と束縛と


- 第42話(3) -


 ゴホゴホという咳の音を聞きながら、和彦は冷蔵庫の扉を開ける。土曜日に覗いたときは、手軽に食べられるか、日持ちする食品がぎっしり詰まっていたのだが、今日は内容が一変していた。
 スポーツ飲料とお茶や水だけではなく、ゼリー飲料が冷やされている。さらにレトルトの粥にプリンやカットフルーツまであり、なかなかの充実ぶりだ。さらに洗面所に行ってみると、洗濯物がまったくないどころか、心なしか洗面所全体がきれいになったように見える。
 いや、気のせいではないようだ。床に並べて置かれた空のペットボトルもなくなっており、ゴミを溜め込んでいる様子もない。病人が這ってゴミを捨てに行ったとも思えず、そうなると、考えられることは一つしかなかった。
 無意識に口元に手をやろうとしたところで和彦は、自分が今、マスクをしていることを思い出す。今日こそは、途中で外すようなまねはするまいと、心に誓ったのだ。つまり、冷静に、だ。
 ガラス戸の向こうに一声かけると、返事の代わりにさらに激しい咳が返ってきた。
 静かにガラス戸を開けると、電気のついた部屋も、やはり整然と片付いていた。テーブルの上には、食べたものの空の容器も、飲みかけのペットボトルもなく、風邪薬だけが置かれている。脱ぎ散らかされた服の山は見当たらず、クローゼットの扉がきちんと閉まっている。わざわざ開けて中を確認するまでもないだろう。
 どうやら、城東会の組員たちががんばったようだ。
 月曜日に、クリニックでの仕事を終えてから優也の部屋に寄ることは、事前に城東会には連絡しておいたのだが、それにしても、こうも環境が改善しているとは予想外だった。
 ここで和彦は、部屋が片付いている以外に、前回とは何か印象が違うなと感じ、ぐるりと辺りを見渡す。そして、あっ、と声を洩らした。カーテンが変わっているのだ。
「――……叔父さんの、組の連中が、好き勝手に、部屋を弄って、いきやがったんだ」
 咳の合間にくぐもった言葉が発せられる。優也が布団からわずかに顔を出し、こちらを見ていた。
「人間が住むにふさわしい部屋になった。感謝しないと」
 返ってきたのは舌打ちだった。和彦は破顔し、優也に睨まれる。
「何が、おかしいんだよ」
「悪態つきながら、部屋が掃除されるのをそうやって眺めていたのかなと思ったんだ。君の叔父さん――宮森さんも、ほっとしただろうな。少しでも住環境はよくしておかないと、病気もよくならない」
 優也の部屋に出入りしている組員たちも同じ気持ちのはずだ。ベッドの傍らには加湿器も置かれ、室内の湿度が程よく保たれている。

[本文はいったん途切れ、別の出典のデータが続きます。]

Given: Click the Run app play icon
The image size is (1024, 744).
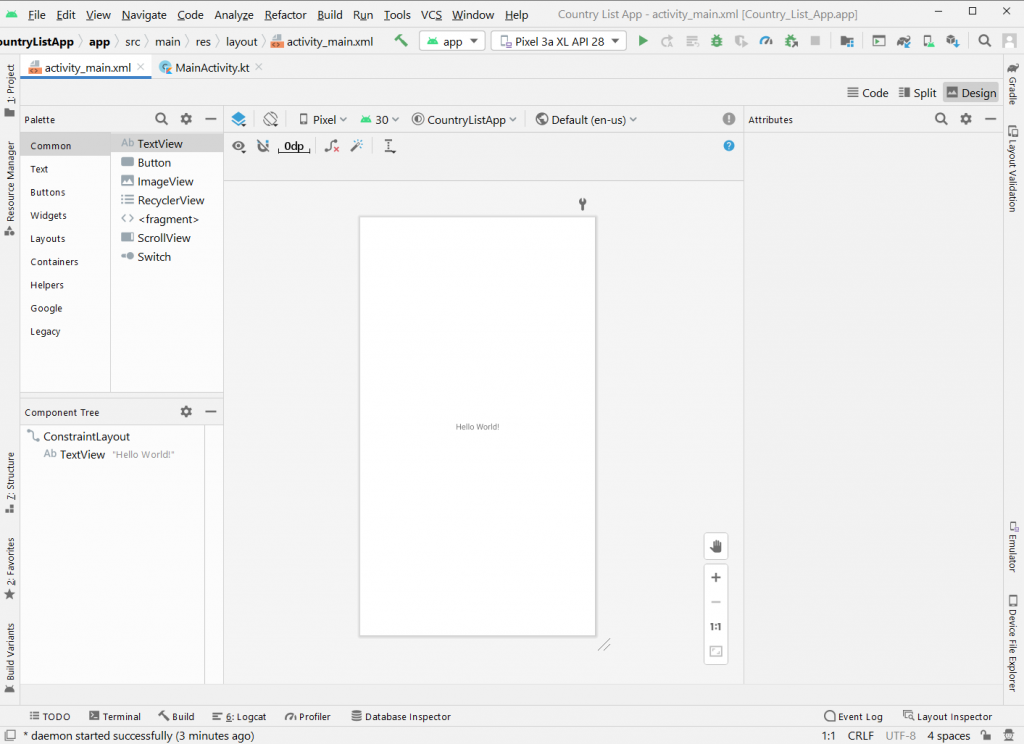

「……甥っ子が、部屋でミイラになってたら、体裁が悪いからな。まあ、ヤクザに、いまさら取り繕う体裁なんてあるのか、知らないけど」
「今度、聞いておいてあげるよ」
 和彦がまじめな顔で応じると、また優也に睨まれた。
 おしゃべりを早々に切り上げて、早速診察に入る。感心なことに優也は、和彦がバッグから体温計を取り出すと、布団から完全に頭を出したうえに、片耳をこちらに向けた。
「熱はまだあるか……。高くはないけど、油断はできないな」
 体温を確認してから、次に聴診器を装着する。渋々といった様子で、優也は自分からパジャマの前を開いた。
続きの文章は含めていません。